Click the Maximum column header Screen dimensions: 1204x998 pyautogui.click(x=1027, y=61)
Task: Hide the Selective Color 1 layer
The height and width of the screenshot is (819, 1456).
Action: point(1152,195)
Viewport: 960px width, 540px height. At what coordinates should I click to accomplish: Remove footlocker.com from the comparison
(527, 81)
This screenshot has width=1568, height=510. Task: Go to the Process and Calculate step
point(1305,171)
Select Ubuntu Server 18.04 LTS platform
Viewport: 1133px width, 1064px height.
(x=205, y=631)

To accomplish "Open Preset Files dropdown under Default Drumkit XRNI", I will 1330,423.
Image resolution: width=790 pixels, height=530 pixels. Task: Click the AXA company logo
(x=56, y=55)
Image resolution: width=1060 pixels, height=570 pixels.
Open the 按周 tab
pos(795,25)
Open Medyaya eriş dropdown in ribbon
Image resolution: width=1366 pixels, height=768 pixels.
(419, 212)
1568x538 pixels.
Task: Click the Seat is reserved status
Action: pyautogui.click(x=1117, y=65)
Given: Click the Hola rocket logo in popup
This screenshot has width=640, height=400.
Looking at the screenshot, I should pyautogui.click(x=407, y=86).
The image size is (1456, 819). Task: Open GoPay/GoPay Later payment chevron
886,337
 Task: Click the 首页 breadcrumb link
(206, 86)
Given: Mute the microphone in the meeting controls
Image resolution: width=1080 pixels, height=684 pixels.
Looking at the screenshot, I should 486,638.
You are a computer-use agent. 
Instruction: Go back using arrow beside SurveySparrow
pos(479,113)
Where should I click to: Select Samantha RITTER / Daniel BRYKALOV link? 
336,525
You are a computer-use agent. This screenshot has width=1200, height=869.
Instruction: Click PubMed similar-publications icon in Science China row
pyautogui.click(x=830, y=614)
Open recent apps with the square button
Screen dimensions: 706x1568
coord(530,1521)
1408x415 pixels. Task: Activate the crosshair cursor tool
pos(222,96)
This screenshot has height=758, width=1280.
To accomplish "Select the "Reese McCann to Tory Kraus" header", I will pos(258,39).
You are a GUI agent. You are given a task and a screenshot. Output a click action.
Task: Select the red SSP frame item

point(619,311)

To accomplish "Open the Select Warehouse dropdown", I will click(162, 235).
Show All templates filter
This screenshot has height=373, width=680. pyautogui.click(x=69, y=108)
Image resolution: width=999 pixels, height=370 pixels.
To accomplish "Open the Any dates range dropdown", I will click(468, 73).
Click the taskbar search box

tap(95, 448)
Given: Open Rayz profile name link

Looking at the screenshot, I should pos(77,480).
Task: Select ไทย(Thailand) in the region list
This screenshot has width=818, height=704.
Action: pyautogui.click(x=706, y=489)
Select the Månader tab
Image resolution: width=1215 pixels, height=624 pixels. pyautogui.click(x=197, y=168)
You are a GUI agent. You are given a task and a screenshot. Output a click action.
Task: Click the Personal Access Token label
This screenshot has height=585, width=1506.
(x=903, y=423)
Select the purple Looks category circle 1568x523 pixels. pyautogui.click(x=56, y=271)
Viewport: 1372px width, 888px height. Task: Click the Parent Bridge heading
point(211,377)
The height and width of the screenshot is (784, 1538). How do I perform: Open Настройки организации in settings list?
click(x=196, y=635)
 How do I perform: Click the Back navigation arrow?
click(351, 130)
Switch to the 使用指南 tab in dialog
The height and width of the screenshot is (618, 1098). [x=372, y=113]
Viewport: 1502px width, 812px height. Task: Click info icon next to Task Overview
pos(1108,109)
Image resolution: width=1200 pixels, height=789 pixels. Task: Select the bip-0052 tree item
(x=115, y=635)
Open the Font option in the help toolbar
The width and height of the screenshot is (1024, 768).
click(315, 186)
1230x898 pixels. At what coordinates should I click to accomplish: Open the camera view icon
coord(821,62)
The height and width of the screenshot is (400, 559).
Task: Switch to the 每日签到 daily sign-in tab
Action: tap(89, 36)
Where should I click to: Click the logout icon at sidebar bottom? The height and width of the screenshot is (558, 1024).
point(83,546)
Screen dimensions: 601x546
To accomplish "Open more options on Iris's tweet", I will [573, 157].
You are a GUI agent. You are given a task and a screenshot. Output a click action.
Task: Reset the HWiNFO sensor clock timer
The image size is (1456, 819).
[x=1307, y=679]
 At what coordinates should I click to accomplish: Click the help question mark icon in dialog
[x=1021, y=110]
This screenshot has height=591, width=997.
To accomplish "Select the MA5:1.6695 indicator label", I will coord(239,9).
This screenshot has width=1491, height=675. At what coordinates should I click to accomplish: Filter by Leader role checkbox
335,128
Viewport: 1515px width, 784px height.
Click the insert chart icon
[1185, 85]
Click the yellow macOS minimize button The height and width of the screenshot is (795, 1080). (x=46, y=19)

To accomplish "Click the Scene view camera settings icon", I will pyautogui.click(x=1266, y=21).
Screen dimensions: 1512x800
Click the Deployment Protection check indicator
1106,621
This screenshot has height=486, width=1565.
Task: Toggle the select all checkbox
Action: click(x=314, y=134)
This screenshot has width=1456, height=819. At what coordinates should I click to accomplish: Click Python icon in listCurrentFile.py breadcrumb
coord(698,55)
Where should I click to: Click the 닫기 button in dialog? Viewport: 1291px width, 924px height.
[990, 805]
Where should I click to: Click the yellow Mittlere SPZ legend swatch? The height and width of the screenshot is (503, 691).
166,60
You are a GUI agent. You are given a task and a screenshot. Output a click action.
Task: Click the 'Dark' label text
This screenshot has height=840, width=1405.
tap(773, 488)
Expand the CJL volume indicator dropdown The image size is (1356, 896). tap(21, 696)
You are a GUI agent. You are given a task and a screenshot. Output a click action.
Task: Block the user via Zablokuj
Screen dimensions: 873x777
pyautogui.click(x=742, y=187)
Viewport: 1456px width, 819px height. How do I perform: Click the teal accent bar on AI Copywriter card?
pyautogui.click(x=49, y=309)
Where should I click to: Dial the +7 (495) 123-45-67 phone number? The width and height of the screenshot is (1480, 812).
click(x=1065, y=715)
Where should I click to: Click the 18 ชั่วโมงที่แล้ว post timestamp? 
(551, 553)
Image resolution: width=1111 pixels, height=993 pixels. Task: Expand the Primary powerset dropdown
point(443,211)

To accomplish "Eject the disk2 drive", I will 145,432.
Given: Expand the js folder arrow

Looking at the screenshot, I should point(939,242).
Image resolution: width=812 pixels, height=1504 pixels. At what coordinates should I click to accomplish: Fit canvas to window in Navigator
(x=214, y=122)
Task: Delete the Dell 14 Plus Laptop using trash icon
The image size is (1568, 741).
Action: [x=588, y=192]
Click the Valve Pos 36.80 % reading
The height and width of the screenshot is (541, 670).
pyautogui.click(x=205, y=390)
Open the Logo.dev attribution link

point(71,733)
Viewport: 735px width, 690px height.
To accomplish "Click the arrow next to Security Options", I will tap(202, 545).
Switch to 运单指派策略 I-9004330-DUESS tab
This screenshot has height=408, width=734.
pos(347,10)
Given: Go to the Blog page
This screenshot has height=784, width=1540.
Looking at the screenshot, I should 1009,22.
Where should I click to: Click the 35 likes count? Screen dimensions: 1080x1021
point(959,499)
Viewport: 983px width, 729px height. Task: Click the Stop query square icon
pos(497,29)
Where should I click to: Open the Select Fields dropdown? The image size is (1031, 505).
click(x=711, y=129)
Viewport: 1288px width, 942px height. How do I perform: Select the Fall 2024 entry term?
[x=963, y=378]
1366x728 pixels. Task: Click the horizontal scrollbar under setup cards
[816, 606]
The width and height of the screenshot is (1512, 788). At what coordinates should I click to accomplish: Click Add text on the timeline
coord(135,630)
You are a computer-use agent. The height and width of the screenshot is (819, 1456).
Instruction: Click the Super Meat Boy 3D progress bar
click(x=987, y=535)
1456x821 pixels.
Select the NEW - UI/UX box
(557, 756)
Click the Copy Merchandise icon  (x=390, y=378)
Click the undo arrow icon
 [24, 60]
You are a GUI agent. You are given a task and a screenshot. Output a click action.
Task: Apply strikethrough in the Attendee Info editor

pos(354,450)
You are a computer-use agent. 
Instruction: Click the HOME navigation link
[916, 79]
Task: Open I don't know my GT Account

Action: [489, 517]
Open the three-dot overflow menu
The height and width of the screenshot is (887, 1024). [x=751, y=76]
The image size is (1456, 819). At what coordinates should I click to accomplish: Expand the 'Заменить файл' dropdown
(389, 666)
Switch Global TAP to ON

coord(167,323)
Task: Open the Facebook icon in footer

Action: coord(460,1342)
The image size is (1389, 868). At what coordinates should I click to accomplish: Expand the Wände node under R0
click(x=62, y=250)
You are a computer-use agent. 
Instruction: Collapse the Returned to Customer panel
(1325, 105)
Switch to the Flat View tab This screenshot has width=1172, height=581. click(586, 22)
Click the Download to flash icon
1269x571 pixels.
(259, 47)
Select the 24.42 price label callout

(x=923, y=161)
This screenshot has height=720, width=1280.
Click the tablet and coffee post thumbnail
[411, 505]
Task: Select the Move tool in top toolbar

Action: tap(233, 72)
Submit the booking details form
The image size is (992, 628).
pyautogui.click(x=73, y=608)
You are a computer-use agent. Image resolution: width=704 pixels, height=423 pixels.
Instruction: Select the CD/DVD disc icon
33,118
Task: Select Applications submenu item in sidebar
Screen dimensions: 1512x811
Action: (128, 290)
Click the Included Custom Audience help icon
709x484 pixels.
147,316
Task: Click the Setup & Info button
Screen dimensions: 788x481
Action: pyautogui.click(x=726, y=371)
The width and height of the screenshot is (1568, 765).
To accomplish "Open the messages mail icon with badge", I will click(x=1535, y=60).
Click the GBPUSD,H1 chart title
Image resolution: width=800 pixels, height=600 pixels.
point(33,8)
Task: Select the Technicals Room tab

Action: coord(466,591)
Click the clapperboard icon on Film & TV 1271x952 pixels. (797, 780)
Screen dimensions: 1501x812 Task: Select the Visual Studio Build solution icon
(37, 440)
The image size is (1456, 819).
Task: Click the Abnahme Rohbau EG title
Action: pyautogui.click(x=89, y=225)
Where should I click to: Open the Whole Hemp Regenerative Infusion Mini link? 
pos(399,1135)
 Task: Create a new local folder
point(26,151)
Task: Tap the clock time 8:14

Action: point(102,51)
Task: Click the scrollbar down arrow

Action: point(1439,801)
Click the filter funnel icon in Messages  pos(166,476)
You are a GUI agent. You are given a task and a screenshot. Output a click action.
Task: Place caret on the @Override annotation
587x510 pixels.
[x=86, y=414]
◆ ◆ ◆ ◆ ◆ ◆ ◆
Collect every line of the rows above that contains the string "under". Treat uppercase and lowercase as different.

To accomplish "Open Preset Files dropdown under Default Drumkit XRNI", I will 1330,423.
1366x728 pixels. Task: Click the horizontal scrollbar under setup cards
The image size is (1389, 868). At what coordinates should I click to accomplish: Expand the Wände node under R0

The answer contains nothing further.